━━━ Recorded information

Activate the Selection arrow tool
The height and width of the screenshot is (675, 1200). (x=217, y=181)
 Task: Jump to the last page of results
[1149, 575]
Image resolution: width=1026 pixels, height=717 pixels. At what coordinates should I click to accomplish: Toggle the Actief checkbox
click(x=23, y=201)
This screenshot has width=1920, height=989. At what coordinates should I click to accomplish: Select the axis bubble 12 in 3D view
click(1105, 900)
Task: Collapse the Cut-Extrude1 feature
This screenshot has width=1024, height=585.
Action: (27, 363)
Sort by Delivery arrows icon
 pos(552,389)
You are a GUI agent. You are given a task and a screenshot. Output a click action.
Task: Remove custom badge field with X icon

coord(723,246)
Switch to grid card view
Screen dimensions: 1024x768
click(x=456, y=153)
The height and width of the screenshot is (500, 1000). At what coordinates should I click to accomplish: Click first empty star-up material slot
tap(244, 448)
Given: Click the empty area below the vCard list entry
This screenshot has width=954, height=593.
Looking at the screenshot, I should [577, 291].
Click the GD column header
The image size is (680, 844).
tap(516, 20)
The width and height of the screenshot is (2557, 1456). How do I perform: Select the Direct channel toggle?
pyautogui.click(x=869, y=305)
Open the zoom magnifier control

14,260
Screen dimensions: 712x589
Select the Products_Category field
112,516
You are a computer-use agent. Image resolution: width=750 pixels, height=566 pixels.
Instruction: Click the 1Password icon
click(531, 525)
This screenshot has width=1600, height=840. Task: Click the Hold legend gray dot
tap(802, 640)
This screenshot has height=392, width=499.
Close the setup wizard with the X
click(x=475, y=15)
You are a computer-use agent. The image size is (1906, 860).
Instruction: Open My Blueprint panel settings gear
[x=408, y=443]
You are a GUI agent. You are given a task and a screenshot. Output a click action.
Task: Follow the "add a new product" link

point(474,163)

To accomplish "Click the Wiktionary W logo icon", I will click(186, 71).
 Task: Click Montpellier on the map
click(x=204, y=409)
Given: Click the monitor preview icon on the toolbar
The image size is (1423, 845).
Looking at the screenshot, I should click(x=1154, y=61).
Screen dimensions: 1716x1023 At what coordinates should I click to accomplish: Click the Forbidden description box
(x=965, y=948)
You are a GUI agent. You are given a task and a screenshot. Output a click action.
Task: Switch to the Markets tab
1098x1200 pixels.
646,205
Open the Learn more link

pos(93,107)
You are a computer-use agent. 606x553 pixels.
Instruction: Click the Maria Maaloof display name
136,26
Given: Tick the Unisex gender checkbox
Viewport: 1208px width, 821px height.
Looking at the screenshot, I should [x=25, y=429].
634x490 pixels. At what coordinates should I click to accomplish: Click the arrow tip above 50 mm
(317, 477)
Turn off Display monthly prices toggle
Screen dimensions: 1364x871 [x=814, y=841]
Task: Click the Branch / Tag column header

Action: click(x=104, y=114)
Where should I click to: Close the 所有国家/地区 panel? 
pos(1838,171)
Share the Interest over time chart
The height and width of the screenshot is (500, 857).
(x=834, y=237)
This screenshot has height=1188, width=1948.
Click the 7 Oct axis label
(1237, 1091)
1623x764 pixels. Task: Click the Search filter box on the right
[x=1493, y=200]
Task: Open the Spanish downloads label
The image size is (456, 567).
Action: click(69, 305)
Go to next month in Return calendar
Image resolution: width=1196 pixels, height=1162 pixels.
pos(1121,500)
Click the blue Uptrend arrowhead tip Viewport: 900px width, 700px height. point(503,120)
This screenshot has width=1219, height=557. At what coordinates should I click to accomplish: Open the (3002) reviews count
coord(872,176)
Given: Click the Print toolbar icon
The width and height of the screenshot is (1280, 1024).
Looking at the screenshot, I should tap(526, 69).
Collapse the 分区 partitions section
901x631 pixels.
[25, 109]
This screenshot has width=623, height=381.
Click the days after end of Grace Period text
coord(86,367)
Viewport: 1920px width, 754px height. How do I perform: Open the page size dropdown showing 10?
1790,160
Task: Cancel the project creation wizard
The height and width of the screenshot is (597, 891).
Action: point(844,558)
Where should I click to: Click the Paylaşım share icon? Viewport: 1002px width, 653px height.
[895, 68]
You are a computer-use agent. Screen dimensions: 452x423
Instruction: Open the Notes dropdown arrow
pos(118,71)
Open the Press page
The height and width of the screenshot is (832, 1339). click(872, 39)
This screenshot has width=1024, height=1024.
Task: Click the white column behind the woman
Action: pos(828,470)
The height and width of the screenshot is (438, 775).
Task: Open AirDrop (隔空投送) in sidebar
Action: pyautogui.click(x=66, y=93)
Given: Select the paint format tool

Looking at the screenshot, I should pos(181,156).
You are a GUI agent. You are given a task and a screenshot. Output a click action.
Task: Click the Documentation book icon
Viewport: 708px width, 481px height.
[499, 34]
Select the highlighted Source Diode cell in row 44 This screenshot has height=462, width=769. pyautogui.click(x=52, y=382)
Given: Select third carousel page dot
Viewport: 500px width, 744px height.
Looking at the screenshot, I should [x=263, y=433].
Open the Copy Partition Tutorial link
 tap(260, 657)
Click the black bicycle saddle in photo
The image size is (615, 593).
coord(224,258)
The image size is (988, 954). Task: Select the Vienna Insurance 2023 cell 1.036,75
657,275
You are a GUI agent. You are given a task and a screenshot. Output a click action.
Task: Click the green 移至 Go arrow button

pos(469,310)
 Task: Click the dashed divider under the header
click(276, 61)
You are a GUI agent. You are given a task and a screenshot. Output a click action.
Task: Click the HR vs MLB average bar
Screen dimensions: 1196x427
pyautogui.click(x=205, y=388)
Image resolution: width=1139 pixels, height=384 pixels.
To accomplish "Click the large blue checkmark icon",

━━━━━━

Work to complete: Each line above with the string "toolbar" should be reported in full.

Task solution:
Given: Click the monitor preview icon on the toolbar
Given: Click the Print toolbar icon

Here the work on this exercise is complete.